[What needs to be done] Reproduce the rows from the start through the line containing "The height and width of the screenshot is (812, 1511).", replacing "link" with "button" and leaving everything else unchanged. Omit the pictures.

- - -

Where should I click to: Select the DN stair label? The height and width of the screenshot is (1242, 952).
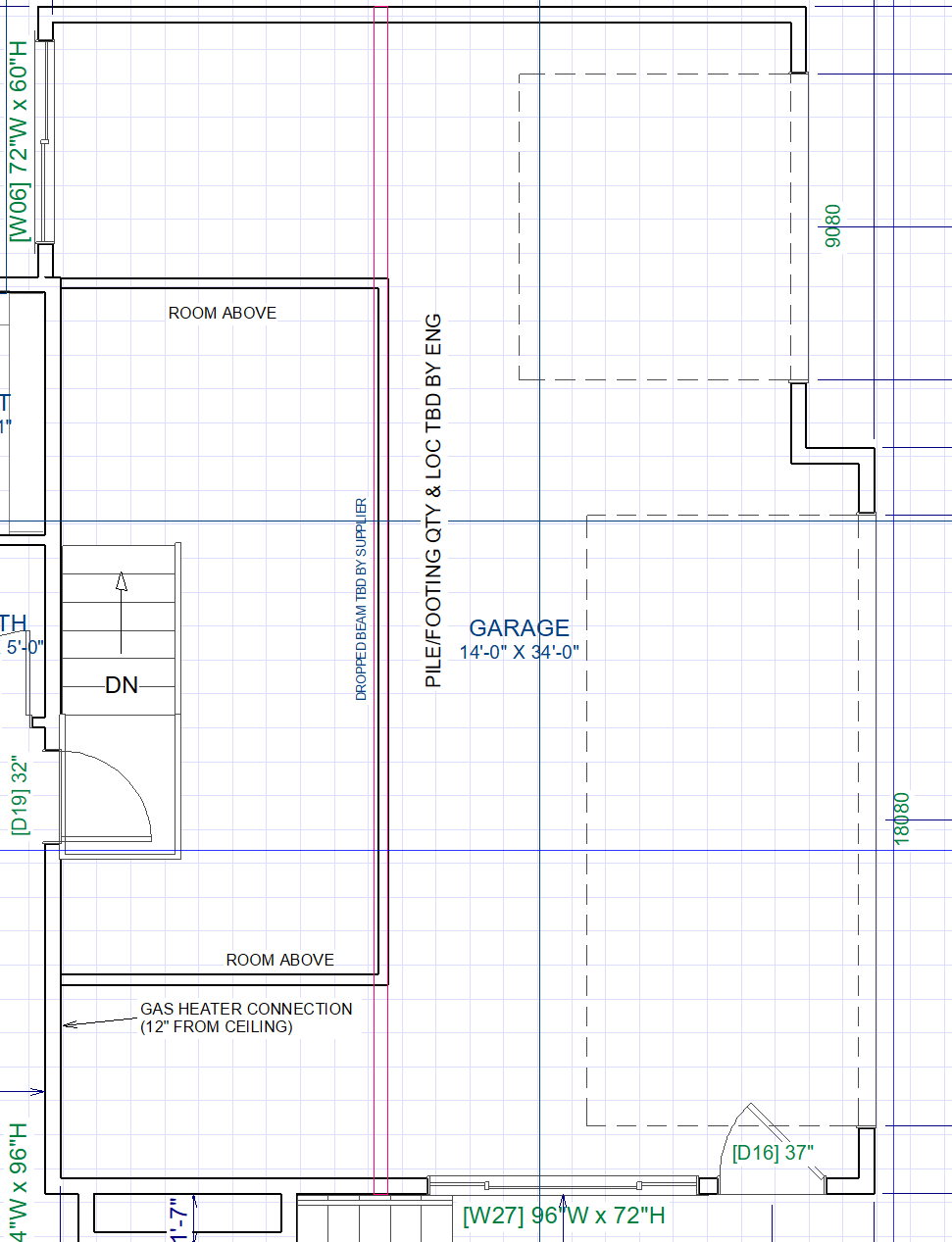[122, 685]
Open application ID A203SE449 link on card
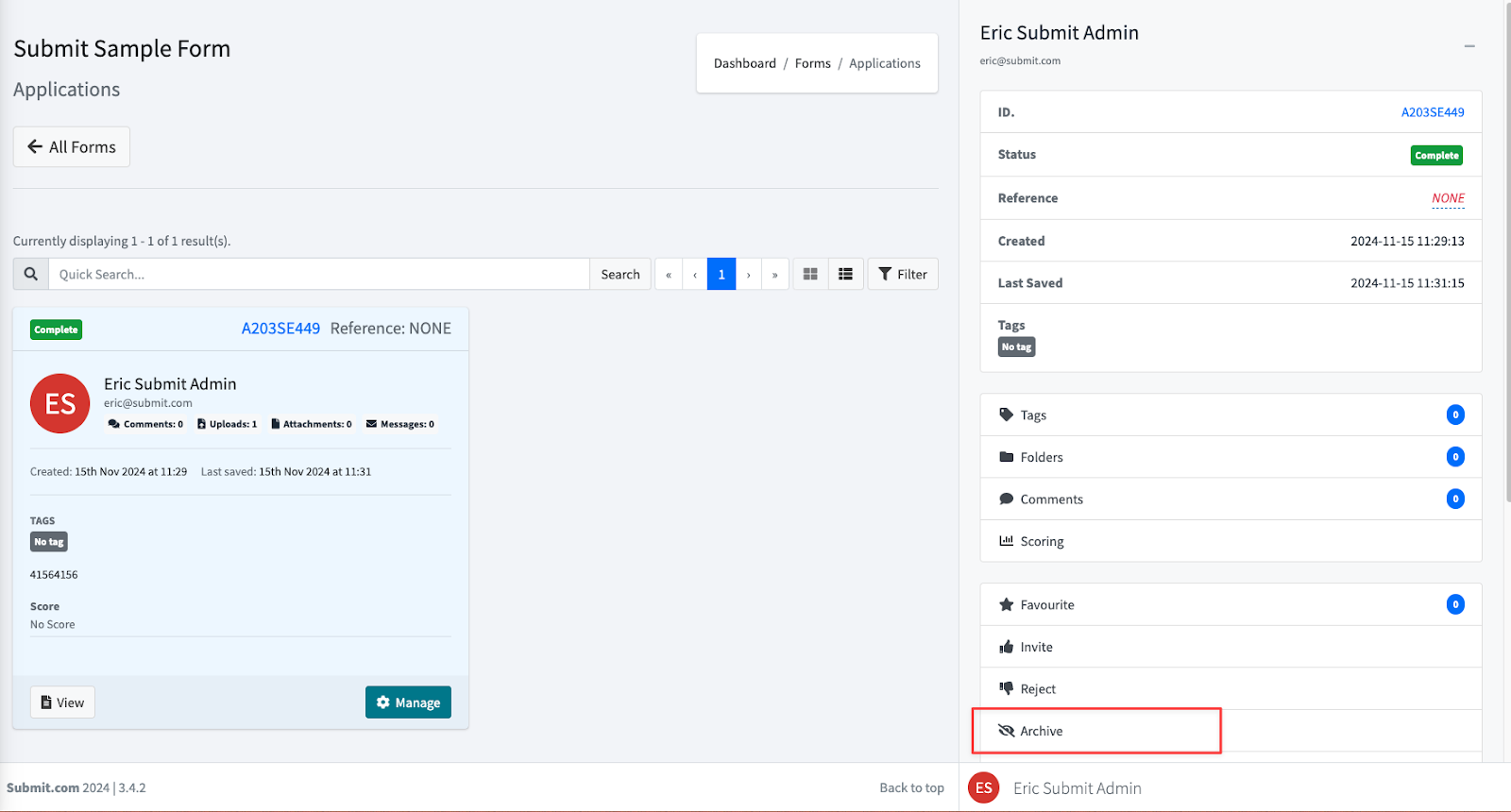The height and width of the screenshot is (812, 1511). click(280, 329)
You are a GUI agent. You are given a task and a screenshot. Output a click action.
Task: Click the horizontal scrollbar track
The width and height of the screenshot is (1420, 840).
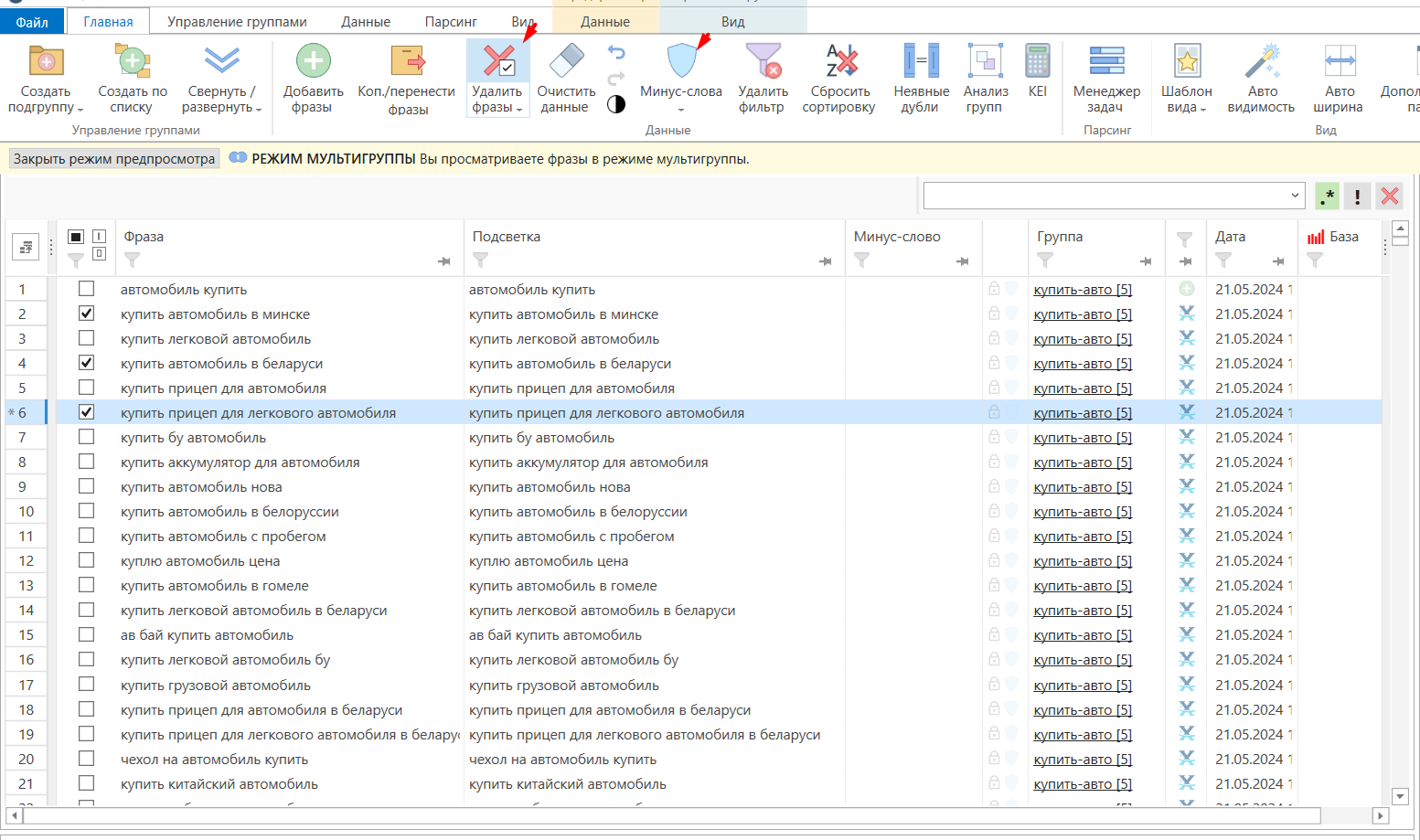pos(672,815)
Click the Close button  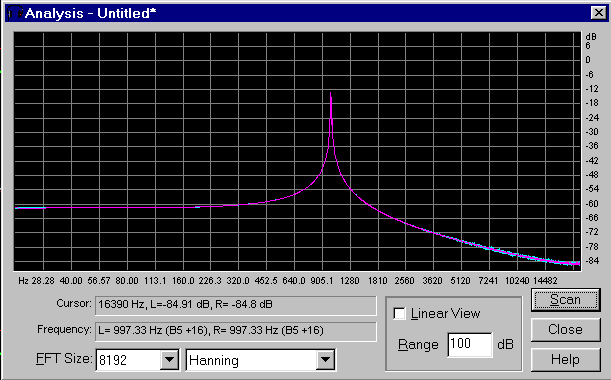(x=565, y=330)
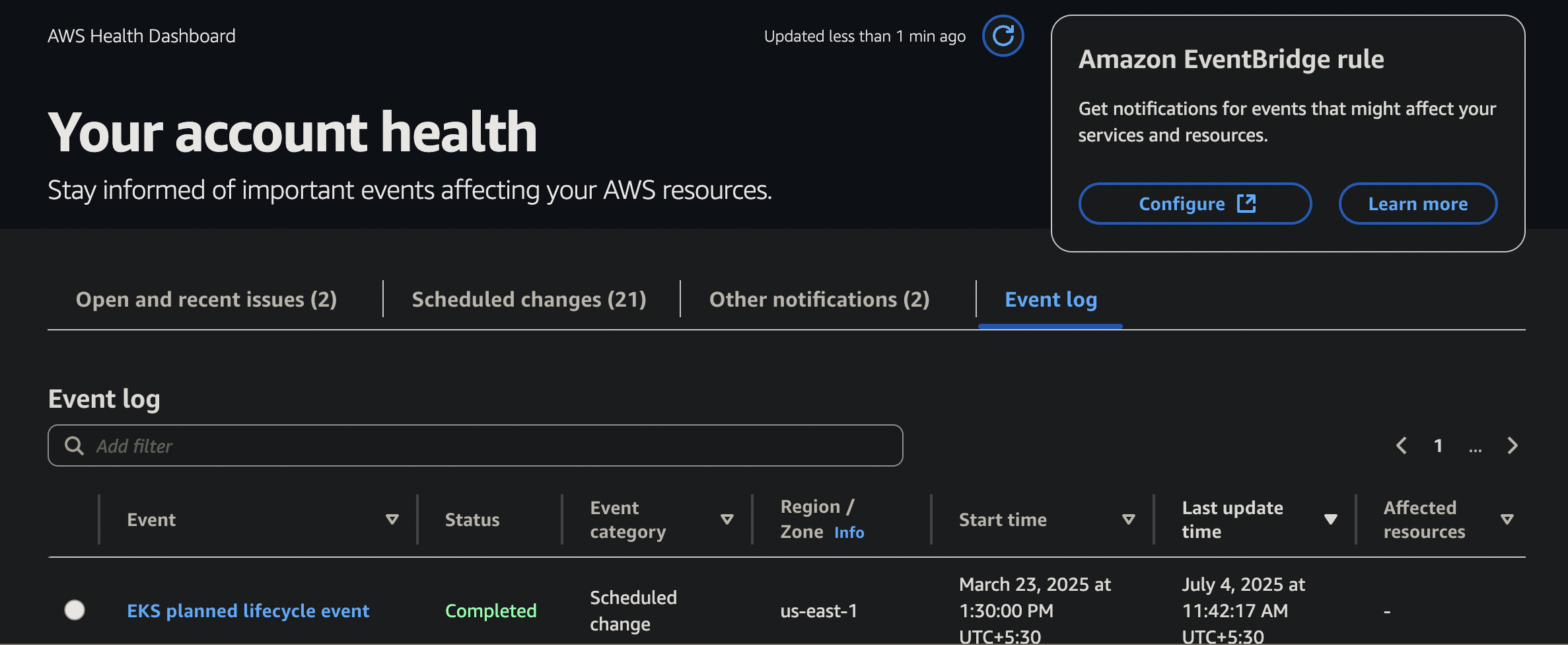Select the EKS planned lifecycle event radio

coord(75,610)
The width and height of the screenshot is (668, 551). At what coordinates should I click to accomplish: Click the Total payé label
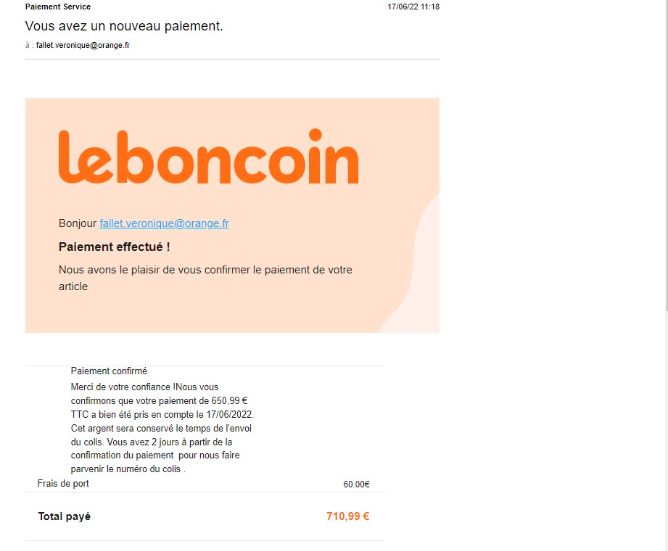point(64,516)
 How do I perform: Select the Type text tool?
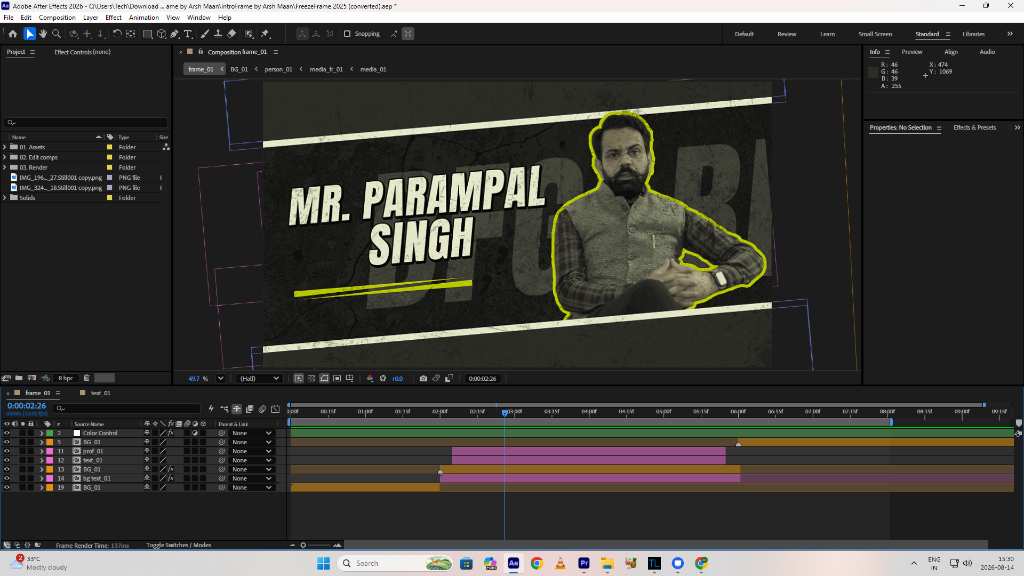pyautogui.click(x=188, y=34)
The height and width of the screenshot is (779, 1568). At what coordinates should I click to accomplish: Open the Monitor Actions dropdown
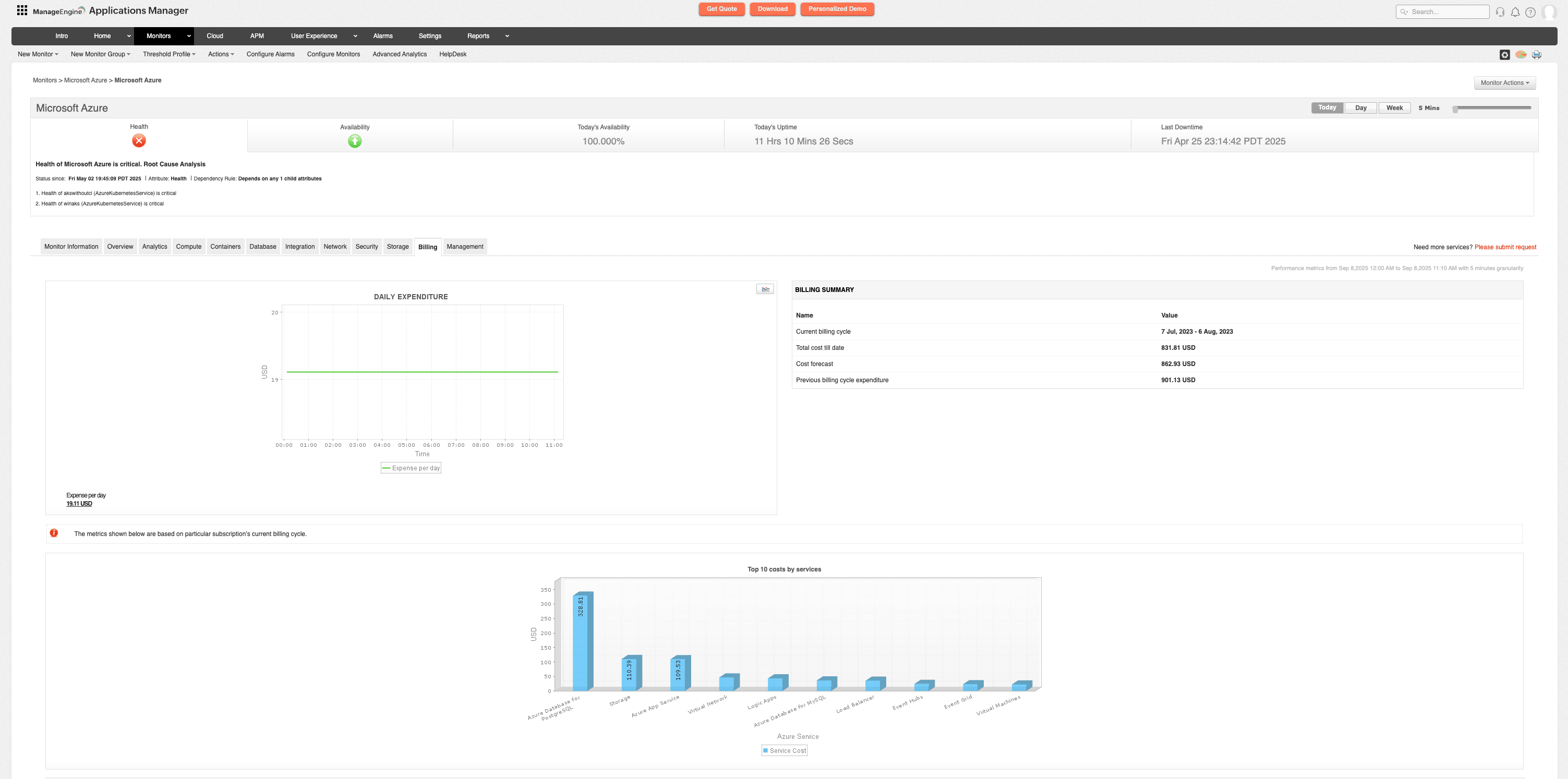[x=1504, y=83]
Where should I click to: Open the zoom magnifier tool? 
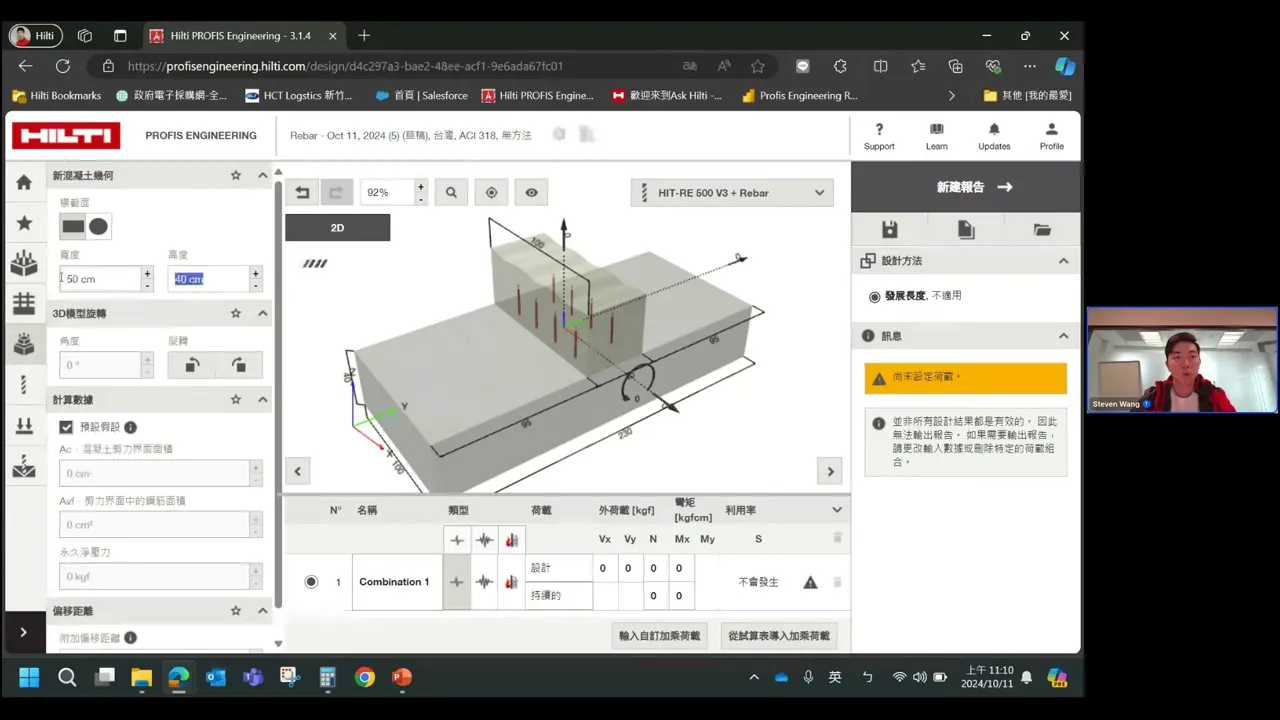pos(451,192)
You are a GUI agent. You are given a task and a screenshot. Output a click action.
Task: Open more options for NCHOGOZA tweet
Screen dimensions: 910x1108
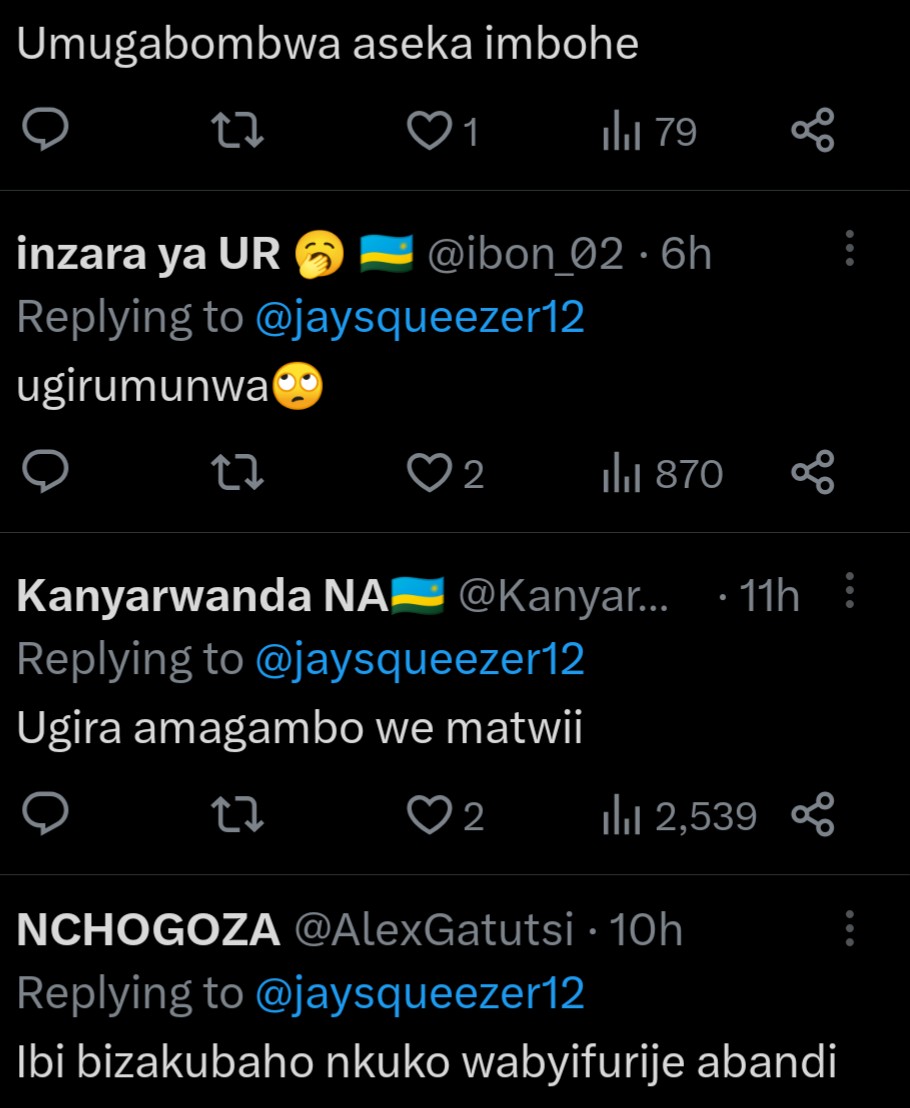(849, 929)
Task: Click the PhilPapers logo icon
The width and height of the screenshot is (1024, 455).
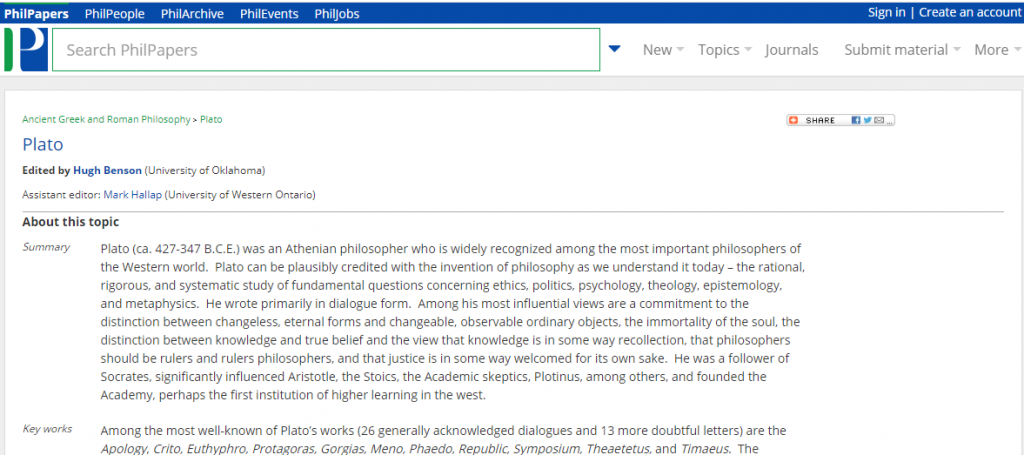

- - -

[The output]
Where should I click to: Select the DN stair label? The height and width of the screenshot is (1242, 952).
[122, 685]
Open application ID A203SE449 button on card
The height and width of the screenshot is (812, 1511). click(280, 329)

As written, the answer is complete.